Cerca del Palacio Azem, entramos por una puertecita a un zaguán alfombrado y de allí por una estrecha escalera excavada en la roca, al comedor del “Umayad Palace”, una gran sala bajo arcos, atestadas las paredes y el techo de platos, fuentes, lámparas doradas, tapices y objetos de cristal del más puro gusto árabe donde, mientras cenábamos un ‘kebab’ con pimientos fritos y ensaladas diversas, una orquestina acompañaba a dos hombres y un niño sufíes que, vestidos con falda acampanada blanca, amplia faja roja, capelina sobre los hombros y gorro turco, daban vueltas sobre sí mismos con los brazos extendidos y transformaban en malabarismo aquel acto de santidad y transporte, ante el asombro de los nacionales y extranjeros que llenaban el local.

Las mujeres sufíes.

También las mujeres tienen sus cofradías y se reúnen una vez por semana para orar. Fue Teresa, la mujer de Adnán, quien me lo dijo cuando a los dos días, después de haberles llamado yo, me invitaron a su casa a tomar café. Vivían en el populoso y céntrico barrio de Chaalán, en el último piso con terraza de una casa amplia y clara, con cortinas de lino en los balcones y ventanas que se movían con el viento y suavizaban el calor y la luz cegadora del mediodía. Teresa era una andaluza de grandes ojos negros que volcaba en lo que decía y contaba una mezcla de entusiasmo y devoción. Llevaba varios años en Damasco y conocía todos los rincones y los secretos de la ciudad, y entre las muchas informaciones que me dio y los planes que hicimos aquella tarde, uno de los que no quedó en el aire fue el de ir al día siguiente a la ceremonia sufí de mujeres y a los baños.

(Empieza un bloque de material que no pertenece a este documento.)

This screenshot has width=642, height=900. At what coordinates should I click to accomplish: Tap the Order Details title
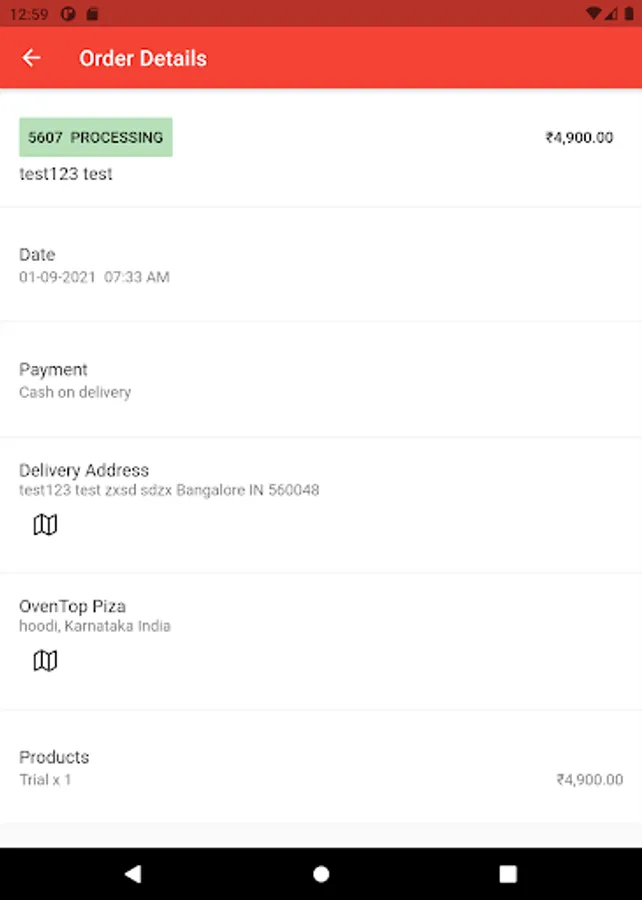pyautogui.click(x=143, y=58)
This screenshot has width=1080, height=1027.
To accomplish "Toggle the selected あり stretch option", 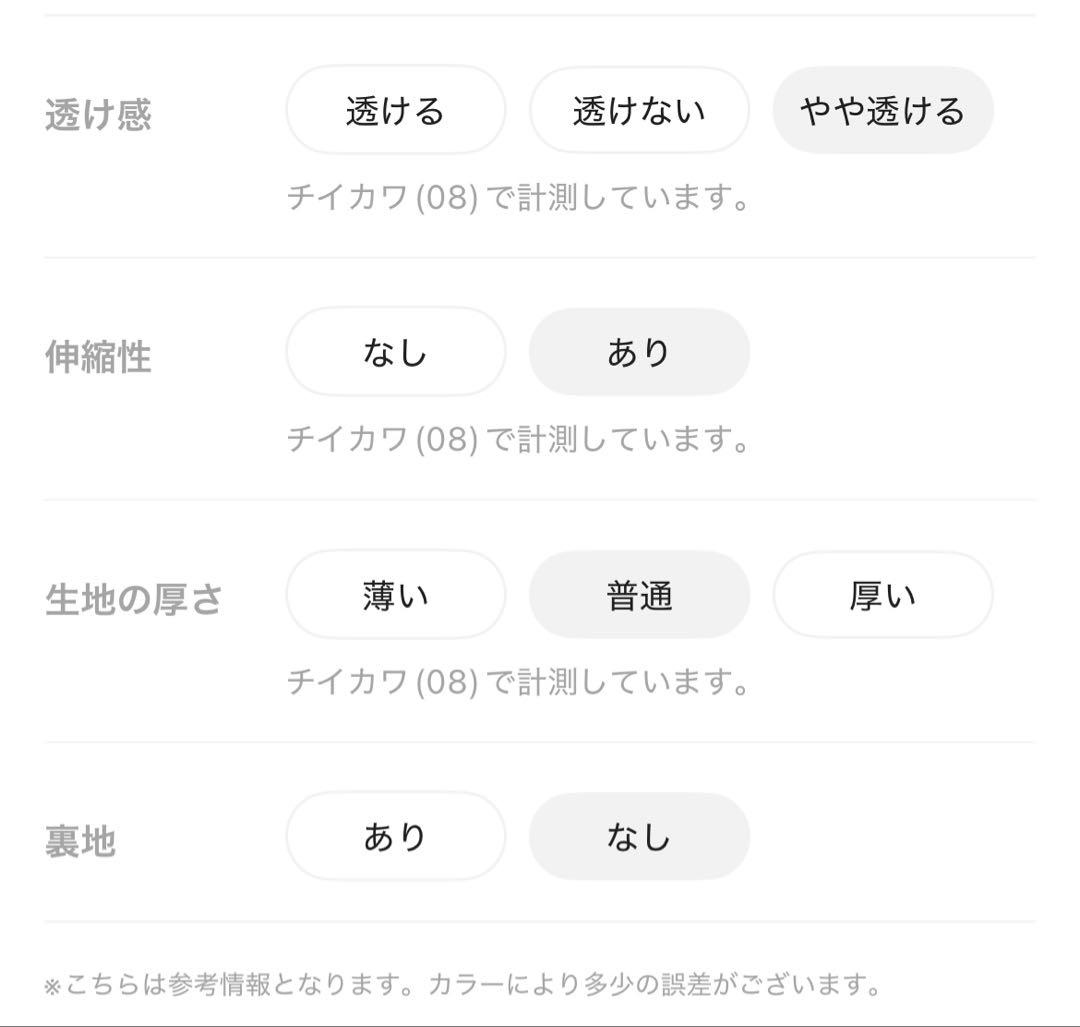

Llegamos cuando ya había comenzado porque habíamos quedado en encontrarnos en la puerta principal del zoco. Eso creía yo, pero ella había entendido que la cita era en la puerta de la mezquita, es decir, al final del zoco Hamidie. Así que estuvimos una hora apoyada ella en las sagradas piedras de la mezquita y yo en la entrada del zoco, viendo llegar las mujeres en riadas, los hombres de dos en dos y los beduinos y los aldeanos cargados de cestas para hacer sus compras. Pedí agua a un vendedor ambulante cargado con su instrumental de hojalata a la espalda con guarniciones de colores y flecos y borlas, donde tintineaban jarras de metal, teteras pulidas hasta el centelleo y vasos que limpiaba él mismo con la habilidad de un experto y la tradición de generaciones, y levantaba después la jarra invertida que soltaba un chorro desde lo alto al estilo de los sidreros de Asturias.